An obligation where only one prestation has been agreed upon, but the obligor may render
another in substitution.

A. Alternative obligation

B. Facultative obligation

C. Compound obligation

D. Distributive obligation

192. I. Alternative obligations may be complied with by the delivery of one of the objects or by the
performance of one of the prestations which are alternatively due.

II. Facultative obligations may be complied with the delivery of another object or the performance of
another prestation in substitution of that which is due.

A. Only I is true

B. Only II is true

C. Both are true

D. Both are false

193. I. In alternative obligations, the right of choice may pertain even to the creditor.

II. In facultative obligations, the right of choice pertains only to the creditor.
A. Only I is true

B. Only II is true

C. Both are true

D. Both are false

194. I. In alternative obligations, the loss or impossibility of all of the objects or prestations which are
due without any fault of the debtor is necessary to extinguish the obligation.

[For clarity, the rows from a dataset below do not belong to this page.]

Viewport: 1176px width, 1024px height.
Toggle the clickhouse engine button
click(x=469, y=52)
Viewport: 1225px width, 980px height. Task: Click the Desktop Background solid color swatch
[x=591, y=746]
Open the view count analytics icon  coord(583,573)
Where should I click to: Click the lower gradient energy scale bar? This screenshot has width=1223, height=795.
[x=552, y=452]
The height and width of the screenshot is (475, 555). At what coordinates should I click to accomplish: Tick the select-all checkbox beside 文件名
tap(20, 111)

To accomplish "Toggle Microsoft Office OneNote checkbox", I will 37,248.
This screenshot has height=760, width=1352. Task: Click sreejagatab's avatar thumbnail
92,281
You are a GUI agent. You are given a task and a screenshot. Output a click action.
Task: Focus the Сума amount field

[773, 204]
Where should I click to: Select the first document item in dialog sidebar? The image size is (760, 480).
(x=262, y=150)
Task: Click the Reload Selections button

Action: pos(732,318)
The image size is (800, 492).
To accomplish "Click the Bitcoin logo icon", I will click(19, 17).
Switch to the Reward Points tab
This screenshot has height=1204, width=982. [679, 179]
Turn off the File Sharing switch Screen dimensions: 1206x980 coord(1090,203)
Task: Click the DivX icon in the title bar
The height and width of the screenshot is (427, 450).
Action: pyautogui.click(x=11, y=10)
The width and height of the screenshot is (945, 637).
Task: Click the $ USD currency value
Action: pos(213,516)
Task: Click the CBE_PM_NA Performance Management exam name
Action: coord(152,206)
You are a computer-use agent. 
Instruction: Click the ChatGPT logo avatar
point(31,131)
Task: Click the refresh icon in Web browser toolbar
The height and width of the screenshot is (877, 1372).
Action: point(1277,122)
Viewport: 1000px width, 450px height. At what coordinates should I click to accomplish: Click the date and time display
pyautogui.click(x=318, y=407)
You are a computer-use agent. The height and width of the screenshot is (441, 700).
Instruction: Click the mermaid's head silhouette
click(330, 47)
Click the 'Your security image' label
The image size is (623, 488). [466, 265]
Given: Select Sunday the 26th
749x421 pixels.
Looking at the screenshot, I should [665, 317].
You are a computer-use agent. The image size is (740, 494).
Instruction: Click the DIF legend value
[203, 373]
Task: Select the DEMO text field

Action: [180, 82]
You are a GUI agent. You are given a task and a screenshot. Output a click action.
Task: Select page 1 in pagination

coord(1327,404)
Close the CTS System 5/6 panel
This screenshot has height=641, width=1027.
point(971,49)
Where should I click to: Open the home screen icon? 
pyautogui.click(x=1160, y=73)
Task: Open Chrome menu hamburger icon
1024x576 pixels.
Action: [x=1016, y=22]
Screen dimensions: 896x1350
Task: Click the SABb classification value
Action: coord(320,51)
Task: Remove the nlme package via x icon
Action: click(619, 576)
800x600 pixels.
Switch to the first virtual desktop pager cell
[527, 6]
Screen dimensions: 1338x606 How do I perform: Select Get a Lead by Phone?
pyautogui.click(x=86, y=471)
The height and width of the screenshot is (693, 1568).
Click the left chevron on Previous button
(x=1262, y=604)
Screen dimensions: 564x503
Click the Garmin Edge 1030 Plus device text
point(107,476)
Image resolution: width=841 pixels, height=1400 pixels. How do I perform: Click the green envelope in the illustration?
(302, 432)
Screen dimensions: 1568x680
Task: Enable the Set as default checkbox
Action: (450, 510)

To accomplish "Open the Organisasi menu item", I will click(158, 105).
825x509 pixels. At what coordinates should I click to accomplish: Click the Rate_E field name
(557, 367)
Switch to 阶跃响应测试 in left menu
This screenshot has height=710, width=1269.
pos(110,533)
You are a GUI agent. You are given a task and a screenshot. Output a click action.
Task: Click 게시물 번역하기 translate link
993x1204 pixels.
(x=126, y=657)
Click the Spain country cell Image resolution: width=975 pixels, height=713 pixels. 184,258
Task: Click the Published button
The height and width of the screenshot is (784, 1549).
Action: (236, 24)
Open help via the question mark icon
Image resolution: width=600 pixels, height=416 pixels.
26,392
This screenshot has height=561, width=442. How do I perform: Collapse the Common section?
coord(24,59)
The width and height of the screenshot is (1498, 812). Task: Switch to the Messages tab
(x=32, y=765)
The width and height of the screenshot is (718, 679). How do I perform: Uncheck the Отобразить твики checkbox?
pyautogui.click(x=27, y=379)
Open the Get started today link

II. In facultative obligations, loss or impossibility of the object or prestation which is due without the
fault of the debtor is sufficient to extinguish the obligation.

A. Only I is true

B. Only II is true

C. Both are true

D. Both are false

C. Effects of loss of objects of alternative obligation when choice belongs to debtor

1. Loss due to fortuitous event

A. All od the objects are lost

The obligation of the debtor is extinguished.

Example:

X obliged himself to give his only cell phone, or his only laptop, or his only TV to Y. If all of these were
lost through a typhoon, then the obligation of X is extinguished.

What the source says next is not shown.